No Slide Zone is a movement, Yaay Me founder Dr. Majeed tells City Paper, to not only prevent gun violence but to also help youth, young people, families, and returning citizens develop workforce and conflict resolution skills, uplifting the community. Yaay Me is one of several organizations, including J & J Monitoring, Cure the Streets, and Building Blocks DC, that seek to go beyond gun violence to address root issues stemming from poverty.   

“A lot of people don’t have money, so they make bad decisions,” Majeed says. “Because they don’t have those coping skills, you look around the neighborhood, you have people being killed, people dropping out of schools. We’re not afforded the same opportunities as others, so we end up losing things—our life, our freedom.” 

The No Slide Zone doesn’t stop at D.C. Wayne and Majeed, who started working together on Yaay Me in 2009, have gotten calls from folks from Philadelphia to Miami interested in training in their holistic approach to squash systemic violence from the inside and in developing their own programs in those cities. But before delving into training folks outside D.C., advocates are focusing on their own.

“You could see it in their face—their purpose,” Cousin Wayne says of participants in yesterday’s march. “Trying to figure out what’s next, what else they can do.” 

What’s next for Yaay Me is a series of conflict mediation sessions with middle school-aged youth that advocates hope to hold before the start of school. Residents “sick and tired” of the violence in some of the hardest hit communities have been in talks about safety around the return to school, particularly as Mayor Muriel Bowser is adamant that all children learn in person, requiring a doctor’s form for virtual learning that some parents say is onerous

What Role Will Police Have in Youth Violence Prevention? 

While the police have yet to hold a formal meeting to plan for return-to-school safety details, standard protocol is for school safety officers to help provide safe passage to students on mornings and evenings. “Roving” officers also implement safety checks from school to school. Prevention is another key focus, according to MPD captain Johnathan Branch

“We’re constantly monitoring social media—you know, talking ‘bout the older kids now,” Branch said at a Ward 7 ANC meeting last night. “A lot of times they may start an issue through social media, so we have units to monitor that, to make sure it doesn’t spill over into schools, or, from the school, spilling over into the streets.”

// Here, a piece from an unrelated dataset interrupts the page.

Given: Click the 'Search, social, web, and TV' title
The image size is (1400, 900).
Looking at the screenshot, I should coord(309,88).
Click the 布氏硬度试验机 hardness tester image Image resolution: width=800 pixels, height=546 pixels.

Beyond Keeping Guns Off the Streets

Watching men who were formerly incarcerated, many due to gun violence, transform their lives has given Majeed hope. Starting healthy relationships and families, learning a new trade, building a career off the streets, and buying a home—those experiences have shown him the power of focusing on individuals’ empowerment, starting with poverty.  

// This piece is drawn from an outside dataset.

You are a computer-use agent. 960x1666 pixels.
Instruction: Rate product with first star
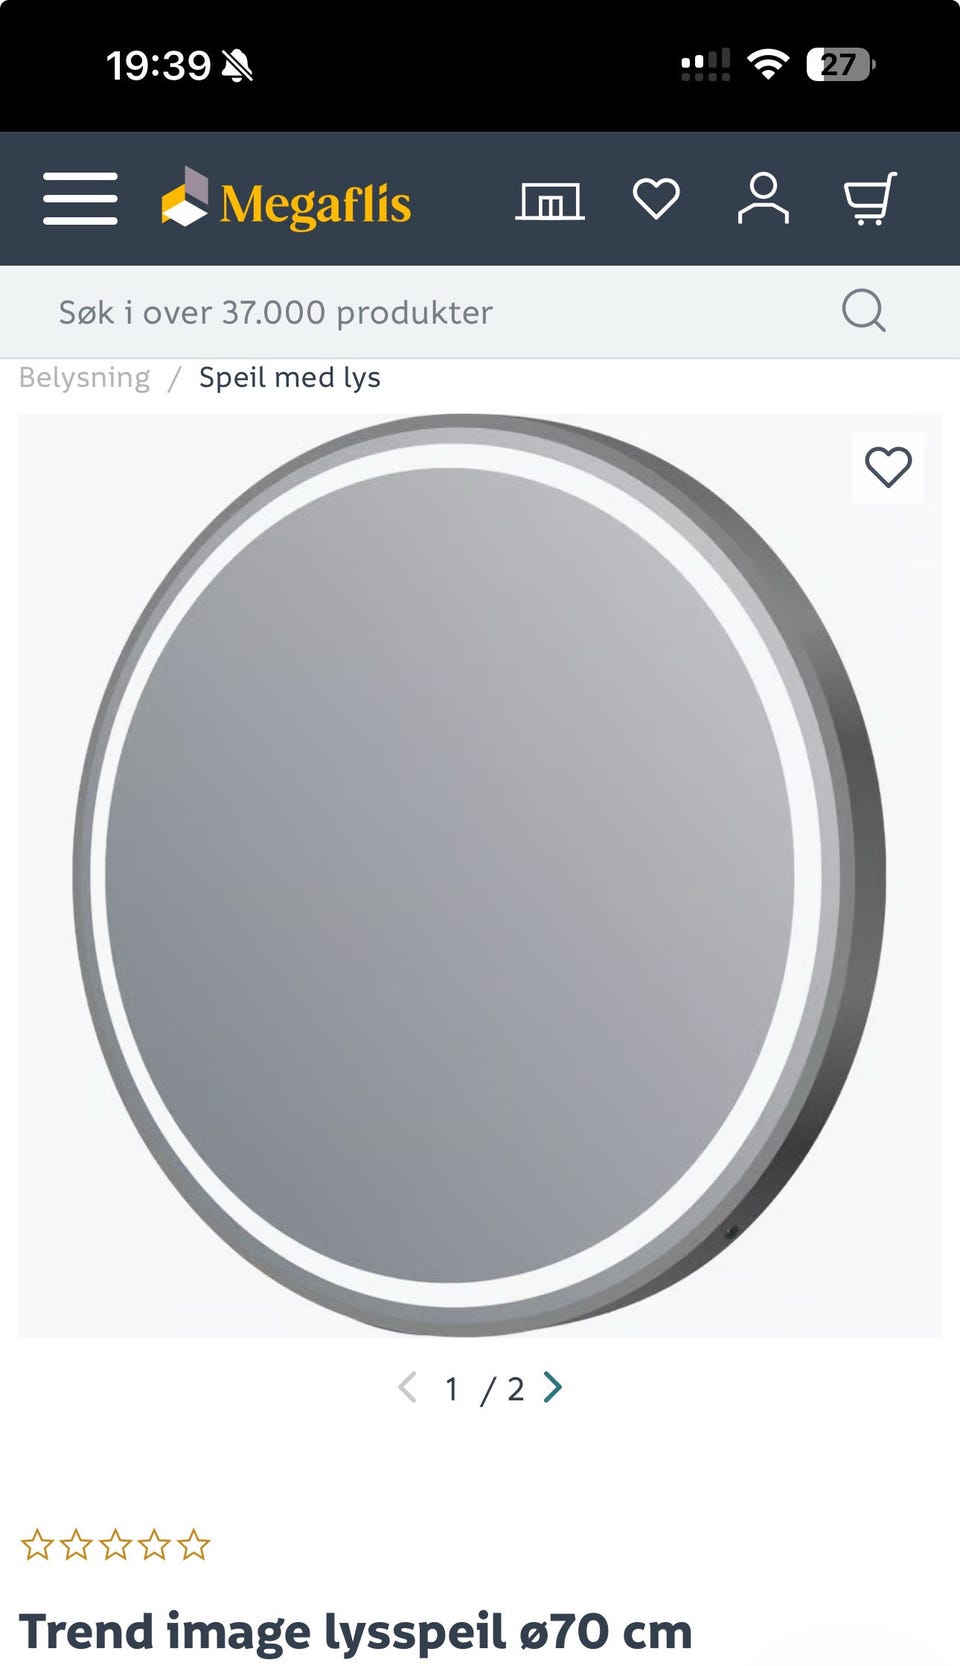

He points out that, for residents of affluent neighborhoods, coping strategies are plentiful: “They can go to a safe place or take a walk in the park without getting their heads blown off or sit in a place where everybody’s got a good recreation center, play basketball, or shoot pool. In our community, our coping skills are drugs, alcohol, fighting, doing things that could be considered dangerous.”

The No Slide Zone movement “needs to be in your face,” Majeed says, referencing the need for allies, including volunteers of all races, ethnicities, and religions from outside these communities, to join the movement. 

“What are you doing to end gun violence? Everyone has a responsibility to help the movement … If you’re not a part of it, you may be part of the problem.”